# The Inspiration of the Valar



## John (Oct 2, 2021)

Hi
Where The Valar Inspired By Greek Mythology Or Norse Mythology Or The Bible? Or All Three Sources? Also Why do None Of The Valar Appear In Both The Hobbit And The Lord Of The Rings?


----------



## ZehnWaters (Oct 3, 2021)

John said:


> Hi
> Where The Valar Inspired By Greek Mythology Or Norse Mythology Or The Bible? Or All Three Sources? Also Why do None Of The Valar Appear In Both The Hobbit And The Lord Of The Rings?



All of the above. Most modern readers would view them as similar to the Greek or Scandinavian gods but Tolkien described the Ainur as angelic (so the Valar would be Archangels).


----------



## Amarthon (Oct 3, 2021)

John said:


> Hi
> Where The Valar Inspired By Greek Mythology Or Norse Mythology Or The Bible? Or All Three Sources? Also Why do None Of The Valar Appear In Both The Hobbit And The Lord Of The Rings?

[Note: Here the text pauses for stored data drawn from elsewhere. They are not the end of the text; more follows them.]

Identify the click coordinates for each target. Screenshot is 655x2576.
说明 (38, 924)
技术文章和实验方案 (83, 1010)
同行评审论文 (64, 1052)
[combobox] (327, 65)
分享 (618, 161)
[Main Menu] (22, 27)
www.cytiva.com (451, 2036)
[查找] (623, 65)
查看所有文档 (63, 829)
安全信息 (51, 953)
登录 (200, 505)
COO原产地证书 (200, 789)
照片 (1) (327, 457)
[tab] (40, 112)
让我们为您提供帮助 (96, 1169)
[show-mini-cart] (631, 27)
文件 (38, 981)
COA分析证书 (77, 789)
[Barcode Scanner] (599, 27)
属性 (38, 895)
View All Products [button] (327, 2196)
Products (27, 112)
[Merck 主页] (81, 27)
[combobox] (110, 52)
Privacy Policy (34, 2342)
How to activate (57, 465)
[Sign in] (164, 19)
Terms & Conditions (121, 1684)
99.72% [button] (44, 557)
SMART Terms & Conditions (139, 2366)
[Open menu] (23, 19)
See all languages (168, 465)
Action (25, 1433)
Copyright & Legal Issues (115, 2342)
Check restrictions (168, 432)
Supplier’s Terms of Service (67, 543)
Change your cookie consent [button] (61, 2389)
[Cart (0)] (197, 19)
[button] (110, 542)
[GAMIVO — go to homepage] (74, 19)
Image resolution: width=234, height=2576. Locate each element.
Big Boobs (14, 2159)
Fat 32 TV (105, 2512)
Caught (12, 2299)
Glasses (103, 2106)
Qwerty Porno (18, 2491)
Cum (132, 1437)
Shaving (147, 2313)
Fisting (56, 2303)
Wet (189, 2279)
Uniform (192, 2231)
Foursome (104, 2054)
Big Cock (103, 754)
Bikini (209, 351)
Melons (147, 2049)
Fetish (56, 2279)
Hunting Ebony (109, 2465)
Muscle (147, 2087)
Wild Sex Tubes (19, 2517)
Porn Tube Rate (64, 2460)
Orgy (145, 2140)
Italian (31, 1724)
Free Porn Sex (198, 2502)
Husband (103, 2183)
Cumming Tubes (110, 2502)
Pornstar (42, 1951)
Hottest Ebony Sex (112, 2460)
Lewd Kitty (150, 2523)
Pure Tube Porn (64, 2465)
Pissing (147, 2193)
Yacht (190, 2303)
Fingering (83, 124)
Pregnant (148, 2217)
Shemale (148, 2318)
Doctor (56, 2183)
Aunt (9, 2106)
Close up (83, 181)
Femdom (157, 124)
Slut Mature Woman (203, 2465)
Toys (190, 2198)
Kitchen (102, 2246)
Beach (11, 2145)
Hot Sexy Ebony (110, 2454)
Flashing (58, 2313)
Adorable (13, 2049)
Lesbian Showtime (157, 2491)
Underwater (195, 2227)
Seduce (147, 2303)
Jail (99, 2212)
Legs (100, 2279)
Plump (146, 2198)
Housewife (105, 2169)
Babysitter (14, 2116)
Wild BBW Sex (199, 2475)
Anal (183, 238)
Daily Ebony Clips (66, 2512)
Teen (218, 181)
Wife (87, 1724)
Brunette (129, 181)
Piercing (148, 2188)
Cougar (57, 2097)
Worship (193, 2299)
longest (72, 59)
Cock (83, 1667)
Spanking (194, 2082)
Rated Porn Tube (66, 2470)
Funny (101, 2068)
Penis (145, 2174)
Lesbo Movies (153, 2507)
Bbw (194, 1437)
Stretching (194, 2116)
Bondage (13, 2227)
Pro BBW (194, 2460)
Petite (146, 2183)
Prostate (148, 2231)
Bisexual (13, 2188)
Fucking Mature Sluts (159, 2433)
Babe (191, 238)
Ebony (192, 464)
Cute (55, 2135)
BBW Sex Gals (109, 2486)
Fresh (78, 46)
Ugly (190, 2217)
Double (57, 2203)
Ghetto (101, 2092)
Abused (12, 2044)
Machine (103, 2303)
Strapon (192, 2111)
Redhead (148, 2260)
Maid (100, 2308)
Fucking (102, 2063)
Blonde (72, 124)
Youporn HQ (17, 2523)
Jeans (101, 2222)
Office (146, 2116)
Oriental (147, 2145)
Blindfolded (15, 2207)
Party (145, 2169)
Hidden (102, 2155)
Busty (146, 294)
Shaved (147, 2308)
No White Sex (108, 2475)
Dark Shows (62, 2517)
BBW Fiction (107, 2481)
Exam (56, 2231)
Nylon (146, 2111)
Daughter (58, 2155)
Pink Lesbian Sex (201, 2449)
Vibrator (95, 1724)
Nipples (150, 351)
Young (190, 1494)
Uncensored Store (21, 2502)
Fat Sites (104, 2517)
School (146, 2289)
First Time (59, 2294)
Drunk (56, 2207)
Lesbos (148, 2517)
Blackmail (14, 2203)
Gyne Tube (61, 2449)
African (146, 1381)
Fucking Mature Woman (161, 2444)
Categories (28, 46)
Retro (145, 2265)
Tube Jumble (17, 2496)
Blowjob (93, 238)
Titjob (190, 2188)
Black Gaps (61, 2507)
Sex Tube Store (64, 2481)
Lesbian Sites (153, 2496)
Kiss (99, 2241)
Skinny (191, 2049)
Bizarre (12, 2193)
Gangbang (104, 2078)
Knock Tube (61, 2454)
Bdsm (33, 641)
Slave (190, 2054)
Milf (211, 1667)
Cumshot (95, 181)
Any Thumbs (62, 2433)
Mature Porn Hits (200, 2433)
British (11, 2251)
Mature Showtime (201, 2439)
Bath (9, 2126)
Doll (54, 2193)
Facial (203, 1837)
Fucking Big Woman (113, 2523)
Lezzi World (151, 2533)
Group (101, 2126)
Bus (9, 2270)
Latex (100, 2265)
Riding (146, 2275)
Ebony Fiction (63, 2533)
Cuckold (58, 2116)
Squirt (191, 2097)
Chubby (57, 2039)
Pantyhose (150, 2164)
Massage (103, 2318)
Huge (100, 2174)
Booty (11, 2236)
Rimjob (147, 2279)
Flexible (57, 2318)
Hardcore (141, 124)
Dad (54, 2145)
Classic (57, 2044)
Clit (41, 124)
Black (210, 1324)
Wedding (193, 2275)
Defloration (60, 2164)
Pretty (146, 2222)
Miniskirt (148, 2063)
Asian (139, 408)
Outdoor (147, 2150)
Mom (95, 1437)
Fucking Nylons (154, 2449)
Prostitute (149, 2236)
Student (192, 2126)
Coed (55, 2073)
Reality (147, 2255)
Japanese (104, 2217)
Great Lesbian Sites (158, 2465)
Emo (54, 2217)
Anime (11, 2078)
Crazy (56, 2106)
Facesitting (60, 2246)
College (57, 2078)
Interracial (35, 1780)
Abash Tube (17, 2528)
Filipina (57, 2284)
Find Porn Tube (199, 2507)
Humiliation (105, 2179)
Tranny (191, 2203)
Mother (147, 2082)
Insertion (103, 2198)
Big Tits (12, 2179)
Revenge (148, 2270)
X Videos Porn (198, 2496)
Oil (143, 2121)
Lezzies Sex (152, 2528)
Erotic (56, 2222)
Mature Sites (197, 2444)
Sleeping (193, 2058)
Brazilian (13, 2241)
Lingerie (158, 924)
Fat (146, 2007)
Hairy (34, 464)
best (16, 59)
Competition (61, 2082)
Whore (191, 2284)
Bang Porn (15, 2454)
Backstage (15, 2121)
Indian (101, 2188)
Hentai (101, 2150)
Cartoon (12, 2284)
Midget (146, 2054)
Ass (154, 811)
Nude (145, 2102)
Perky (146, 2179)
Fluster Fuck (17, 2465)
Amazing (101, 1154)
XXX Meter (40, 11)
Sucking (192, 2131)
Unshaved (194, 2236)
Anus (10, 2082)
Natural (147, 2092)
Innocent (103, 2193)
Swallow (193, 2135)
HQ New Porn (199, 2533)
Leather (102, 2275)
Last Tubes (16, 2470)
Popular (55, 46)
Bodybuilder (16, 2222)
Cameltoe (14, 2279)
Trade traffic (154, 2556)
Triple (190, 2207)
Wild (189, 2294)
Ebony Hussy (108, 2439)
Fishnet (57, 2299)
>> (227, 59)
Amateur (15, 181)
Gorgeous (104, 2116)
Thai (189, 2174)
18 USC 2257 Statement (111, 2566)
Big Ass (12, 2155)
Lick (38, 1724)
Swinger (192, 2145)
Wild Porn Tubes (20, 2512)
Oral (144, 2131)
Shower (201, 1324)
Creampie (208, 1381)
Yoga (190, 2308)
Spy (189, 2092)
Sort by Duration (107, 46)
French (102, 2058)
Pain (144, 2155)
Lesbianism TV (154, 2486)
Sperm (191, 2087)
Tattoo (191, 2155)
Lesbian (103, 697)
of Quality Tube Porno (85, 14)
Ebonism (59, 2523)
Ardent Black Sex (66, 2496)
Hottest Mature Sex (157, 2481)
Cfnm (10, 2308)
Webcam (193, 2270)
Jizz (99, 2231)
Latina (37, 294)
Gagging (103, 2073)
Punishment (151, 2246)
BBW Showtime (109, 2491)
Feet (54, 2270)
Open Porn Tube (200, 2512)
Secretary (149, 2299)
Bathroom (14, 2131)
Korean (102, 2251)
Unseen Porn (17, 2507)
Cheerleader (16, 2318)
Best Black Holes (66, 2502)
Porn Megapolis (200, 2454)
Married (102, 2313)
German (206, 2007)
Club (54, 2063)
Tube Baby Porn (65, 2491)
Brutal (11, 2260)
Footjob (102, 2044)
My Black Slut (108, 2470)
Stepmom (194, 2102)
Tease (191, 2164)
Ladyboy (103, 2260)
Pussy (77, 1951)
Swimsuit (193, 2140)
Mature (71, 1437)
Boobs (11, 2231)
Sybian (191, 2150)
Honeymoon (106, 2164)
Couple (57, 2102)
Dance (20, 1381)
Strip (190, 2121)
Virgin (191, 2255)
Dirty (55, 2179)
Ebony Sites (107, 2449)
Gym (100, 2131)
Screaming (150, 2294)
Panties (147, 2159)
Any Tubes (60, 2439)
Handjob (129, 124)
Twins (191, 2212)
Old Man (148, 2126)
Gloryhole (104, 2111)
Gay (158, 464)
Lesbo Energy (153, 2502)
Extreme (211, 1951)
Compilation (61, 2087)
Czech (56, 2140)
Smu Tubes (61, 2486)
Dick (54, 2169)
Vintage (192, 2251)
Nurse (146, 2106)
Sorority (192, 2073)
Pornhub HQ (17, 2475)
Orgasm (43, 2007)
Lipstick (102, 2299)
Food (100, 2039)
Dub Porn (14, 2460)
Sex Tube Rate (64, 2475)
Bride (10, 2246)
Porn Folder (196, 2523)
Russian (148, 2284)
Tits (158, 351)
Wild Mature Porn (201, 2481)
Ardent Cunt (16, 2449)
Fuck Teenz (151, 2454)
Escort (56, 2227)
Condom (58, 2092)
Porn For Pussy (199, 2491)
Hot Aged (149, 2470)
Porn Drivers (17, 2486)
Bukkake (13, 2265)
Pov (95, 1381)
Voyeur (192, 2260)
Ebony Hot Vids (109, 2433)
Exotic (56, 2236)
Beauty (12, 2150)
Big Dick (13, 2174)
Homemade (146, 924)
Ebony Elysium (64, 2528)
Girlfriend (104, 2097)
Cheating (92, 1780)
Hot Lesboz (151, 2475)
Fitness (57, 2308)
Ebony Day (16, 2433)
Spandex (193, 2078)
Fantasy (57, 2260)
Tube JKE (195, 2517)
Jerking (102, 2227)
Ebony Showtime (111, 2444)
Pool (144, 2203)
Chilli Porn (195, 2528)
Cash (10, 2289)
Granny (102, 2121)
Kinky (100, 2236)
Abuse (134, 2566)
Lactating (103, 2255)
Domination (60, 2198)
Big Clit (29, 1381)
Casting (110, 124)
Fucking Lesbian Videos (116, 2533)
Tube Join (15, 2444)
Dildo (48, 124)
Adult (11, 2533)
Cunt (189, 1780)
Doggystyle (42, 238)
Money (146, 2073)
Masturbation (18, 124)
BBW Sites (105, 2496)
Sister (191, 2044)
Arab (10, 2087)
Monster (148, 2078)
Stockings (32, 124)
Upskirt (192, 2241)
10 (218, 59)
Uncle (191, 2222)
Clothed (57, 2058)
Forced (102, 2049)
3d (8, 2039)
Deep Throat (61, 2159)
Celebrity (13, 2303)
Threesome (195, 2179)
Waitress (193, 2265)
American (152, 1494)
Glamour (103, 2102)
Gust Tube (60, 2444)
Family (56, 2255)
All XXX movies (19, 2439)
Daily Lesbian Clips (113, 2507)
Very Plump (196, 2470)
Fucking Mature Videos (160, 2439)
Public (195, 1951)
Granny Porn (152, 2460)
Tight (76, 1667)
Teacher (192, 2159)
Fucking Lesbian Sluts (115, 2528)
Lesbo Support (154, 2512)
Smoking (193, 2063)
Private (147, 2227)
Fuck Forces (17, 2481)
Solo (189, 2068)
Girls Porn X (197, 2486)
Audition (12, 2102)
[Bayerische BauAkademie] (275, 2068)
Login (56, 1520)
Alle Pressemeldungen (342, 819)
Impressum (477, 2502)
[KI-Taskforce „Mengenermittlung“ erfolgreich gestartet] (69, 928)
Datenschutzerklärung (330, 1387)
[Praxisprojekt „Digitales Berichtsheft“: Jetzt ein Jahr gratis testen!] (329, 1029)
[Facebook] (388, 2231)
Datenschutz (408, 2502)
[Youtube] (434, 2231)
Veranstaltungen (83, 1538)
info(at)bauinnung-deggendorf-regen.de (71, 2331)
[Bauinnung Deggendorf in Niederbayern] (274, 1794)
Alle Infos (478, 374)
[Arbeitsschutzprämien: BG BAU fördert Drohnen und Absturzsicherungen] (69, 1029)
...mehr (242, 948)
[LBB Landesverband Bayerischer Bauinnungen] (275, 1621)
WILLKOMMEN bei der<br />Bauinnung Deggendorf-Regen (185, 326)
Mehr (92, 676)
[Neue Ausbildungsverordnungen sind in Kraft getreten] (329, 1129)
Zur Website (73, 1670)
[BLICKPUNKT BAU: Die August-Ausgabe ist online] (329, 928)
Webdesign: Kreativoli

There are many semi-divine figures in various mythologies worldwide. They aren't present after the First Age because they are not necessary to the task at hand. Plus, the remaining Quendi in ME want to be there, with the option of returning to Valinor. Morgoth was one of them, a Valar, and he was banished to the Void. Melkor was the most powerful being of Iluvatars creation. Sauron was way down on the scale.


----------